As for the players on Calipari’s team, Aretakis says they are more athletes than students. During Calipari’s time at Kentucky, ten players have taken the one-and-done route so far (which Calipari has called “succeed and proceed”), and more players overall have gone to the draft than graduated. “He’s made more millionaires than Wall Street over the past couple years,” Nichols said. But then there is concern that these players never get the chance to succeed academically. Many faculty members and fellow students say there are certain majors basketball players are forced to choose because they fit their schedule (Aretakis says communication is popular). The NCAA rule limiting teams to 20 hours of weekly practice is treated as more of a guideline, Nichols says. Optional workouts and practices are often considered more important than schoolwork to the players. “There’s this let’s just keep them eligible mentality,” Nichols says. Dr. Ben Withers, the director of the university’s honors program, says even the players who show great academic promise — he cited John Wall as an example — do not get the opportunity to participate in the program due to athletic conflicts.

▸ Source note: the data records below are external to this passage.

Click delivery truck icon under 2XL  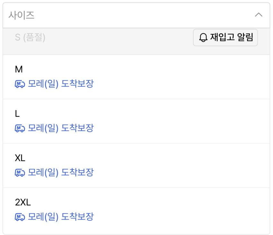(20, 217)
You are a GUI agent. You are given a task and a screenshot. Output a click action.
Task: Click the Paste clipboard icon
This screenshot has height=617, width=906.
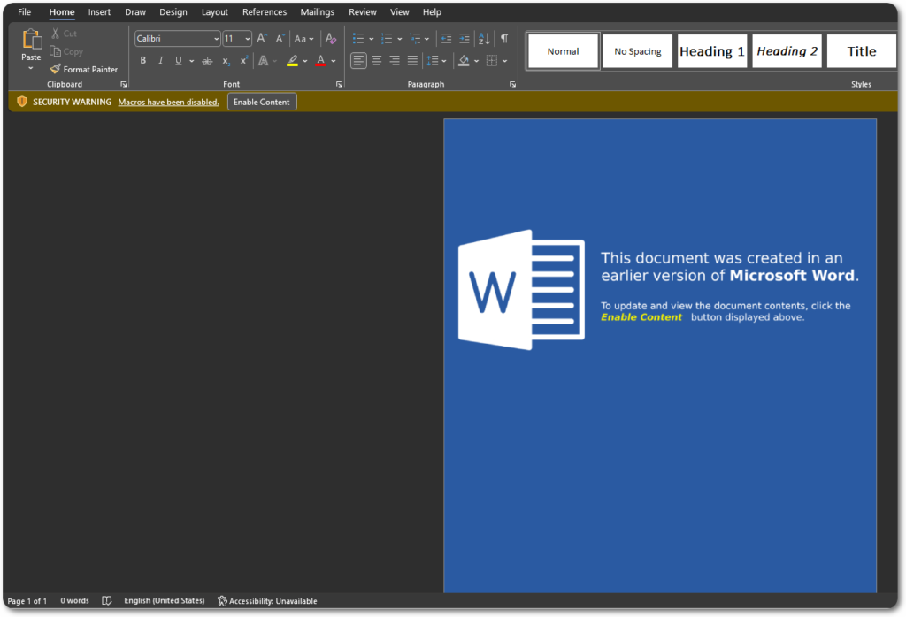tap(31, 41)
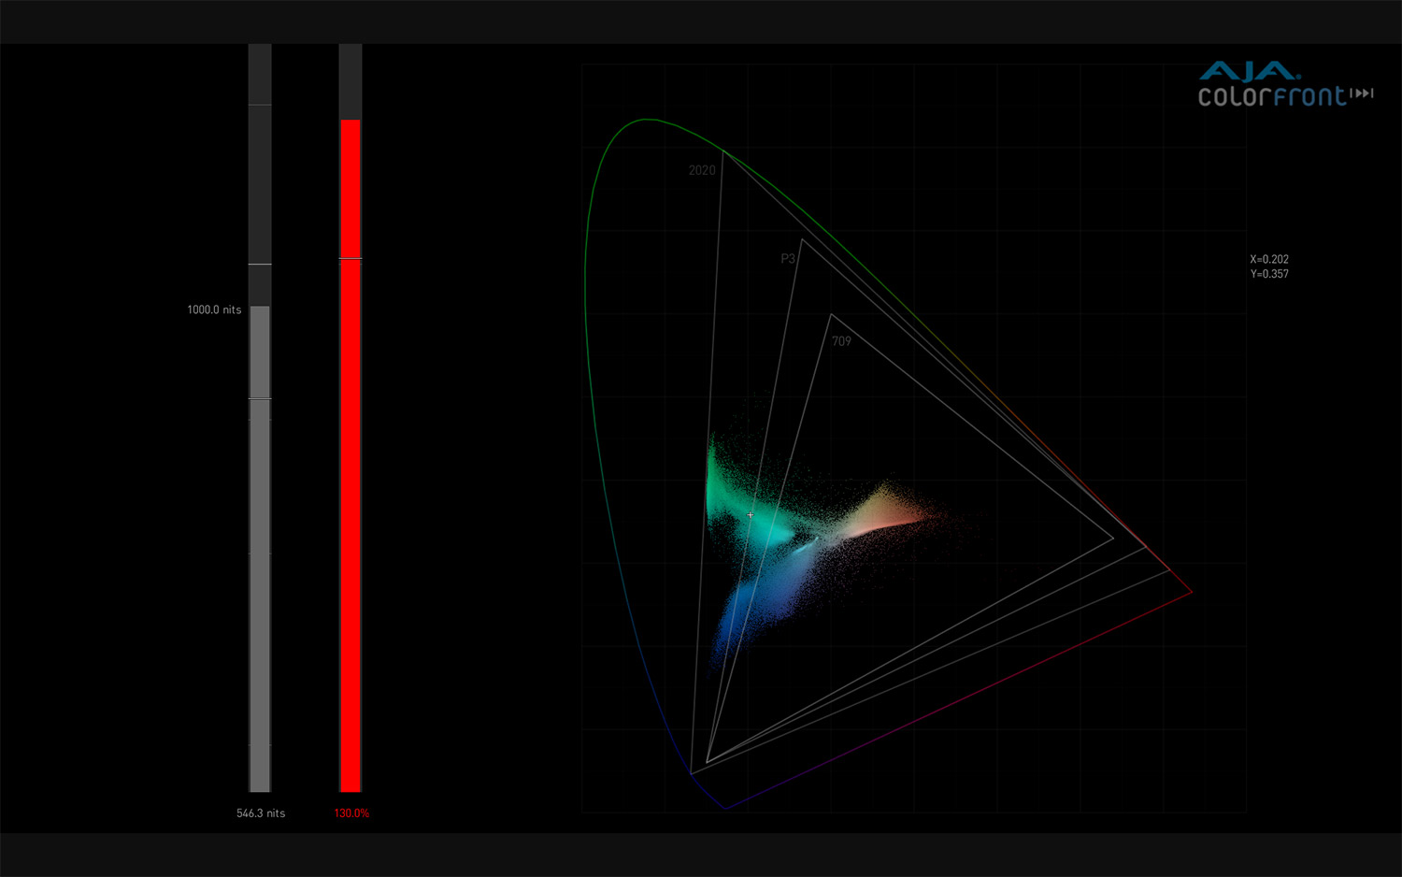The height and width of the screenshot is (877, 1402).
Task: Click the fast-forward arrows icon beside Colorfront
Action: pos(1362,93)
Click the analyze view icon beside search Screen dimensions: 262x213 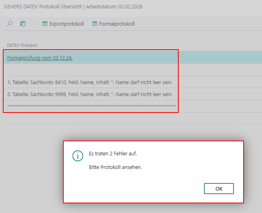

For the fans, issues like these are not necessarily the priority. “Winning, that’s the bottom line,” Tipton says. “There’s a lot of things fans want, like high GPAs and avoiding embarrassing situations off of the court. But primarily, it’s winning.”
In Calipari’s office, a sign hangs on the wall. “All I can do is coach my team,” it reads. “He is one of college basketball’s all-time best coaches,” Josh Pastner, head coach of the Memphis’ men’s basketball team and former colleague of Calipari said. “And in the very near future, he’ll be in the Hall of Fame.” At the end of each season, proof of his success comes with a new flock of top recruits andrumors with a possible jump to the N.B.A.
Meanwhile, Orton still waits for his chance to show a professional franchise that he can perform. He was cut from the Philadelphia 76ers this year. “I never saw myself as a one-and-done player,” he says.
“There’s times when I’m glad I made the decision,” Orton says. “There’s times when I think I should have stayed.”